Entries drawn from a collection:
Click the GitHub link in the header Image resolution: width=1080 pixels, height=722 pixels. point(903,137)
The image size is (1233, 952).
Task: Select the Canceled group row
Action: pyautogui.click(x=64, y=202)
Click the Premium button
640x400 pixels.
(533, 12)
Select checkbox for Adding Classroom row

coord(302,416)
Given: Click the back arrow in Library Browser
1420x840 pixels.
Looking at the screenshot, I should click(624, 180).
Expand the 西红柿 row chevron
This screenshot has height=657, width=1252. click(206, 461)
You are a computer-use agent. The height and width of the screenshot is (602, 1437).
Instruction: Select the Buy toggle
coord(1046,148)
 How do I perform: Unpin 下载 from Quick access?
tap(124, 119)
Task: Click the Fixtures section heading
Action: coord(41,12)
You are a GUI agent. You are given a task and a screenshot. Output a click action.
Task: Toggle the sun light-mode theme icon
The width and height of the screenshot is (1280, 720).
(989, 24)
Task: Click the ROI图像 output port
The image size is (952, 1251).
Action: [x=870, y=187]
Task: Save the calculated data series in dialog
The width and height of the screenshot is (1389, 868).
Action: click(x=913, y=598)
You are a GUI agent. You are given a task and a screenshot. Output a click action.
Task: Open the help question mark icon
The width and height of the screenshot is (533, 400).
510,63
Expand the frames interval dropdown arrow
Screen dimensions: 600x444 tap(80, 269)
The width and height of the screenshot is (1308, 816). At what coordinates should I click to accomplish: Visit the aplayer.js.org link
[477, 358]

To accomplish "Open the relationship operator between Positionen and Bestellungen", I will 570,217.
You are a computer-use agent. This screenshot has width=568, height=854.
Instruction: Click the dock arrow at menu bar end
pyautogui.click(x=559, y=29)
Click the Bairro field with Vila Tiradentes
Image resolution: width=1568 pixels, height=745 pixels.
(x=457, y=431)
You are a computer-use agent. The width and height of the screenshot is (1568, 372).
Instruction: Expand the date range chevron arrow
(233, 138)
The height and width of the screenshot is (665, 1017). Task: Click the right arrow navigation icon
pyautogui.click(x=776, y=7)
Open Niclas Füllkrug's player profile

Exercise description: Copy every one of the records above, word for word.

Solved problem:
Click the GitHub link in the header Image resolution: width=1080 pixels, height=722 pixels. point(903,137)
The image size is (1233, 952).
Task: Select the Canceled group row
Action: pyautogui.click(x=64, y=202)
Click the Premium button
640x400 pixels.
(533, 12)
Select checkbox for Adding Classroom row

coord(302,416)
Given: Click the back arrow in Library Browser
1420x840 pixels.
Looking at the screenshot, I should click(624, 180).
Expand the 西红柿 row chevron
This screenshot has height=657, width=1252. click(206, 461)
You are a computer-use agent. The height and width of the screenshot is (602, 1437).
Instruction: Select the Buy toggle
coord(1046,148)
 How do I perform: Unpin 下载 from Quick access?
tap(124, 119)
Task: Click the Fixtures section heading
Action: coord(41,12)
You are a GUI agent. You are given a task and a screenshot. Output a click action.
Task: Toggle the sun light-mode theme icon
The width and height of the screenshot is (1280, 720).
(989, 24)
Task: Click the ROI图像 output port
The image size is (952, 1251).
Action: [x=870, y=187]
Task: Save the calculated data series in dialog
The width and height of the screenshot is (1389, 868).
Action: click(x=913, y=598)
You are a GUI agent. You are given a task and a screenshot. Output a click action.
Task: Open the help question mark icon
The width and height of the screenshot is (533, 400).
510,63
Expand the frames interval dropdown arrow
Screen dimensions: 600x444 tap(80, 269)
The width and height of the screenshot is (1308, 816). At what coordinates should I click to accomplish: Visit the aplayer.js.org link
[477, 358]

To accomplish "Open the relationship operator between Positionen and Bestellungen", I will 570,217.
You are a computer-use agent. This screenshot has width=568, height=854.
Instruction: Click the dock arrow at menu bar end
pyautogui.click(x=559, y=29)
Click the Bairro field with Vila Tiradentes
Image resolution: width=1568 pixels, height=745 pixels.
(x=457, y=431)
You are a computer-use agent. The width and height of the screenshot is (1568, 372).
Instruction: Expand the date range chevron arrow
(233, 138)
The height and width of the screenshot is (665, 1017). Task: Click the right arrow navigation icon
pyautogui.click(x=776, y=7)
Open Niclas Füllkrug's player profile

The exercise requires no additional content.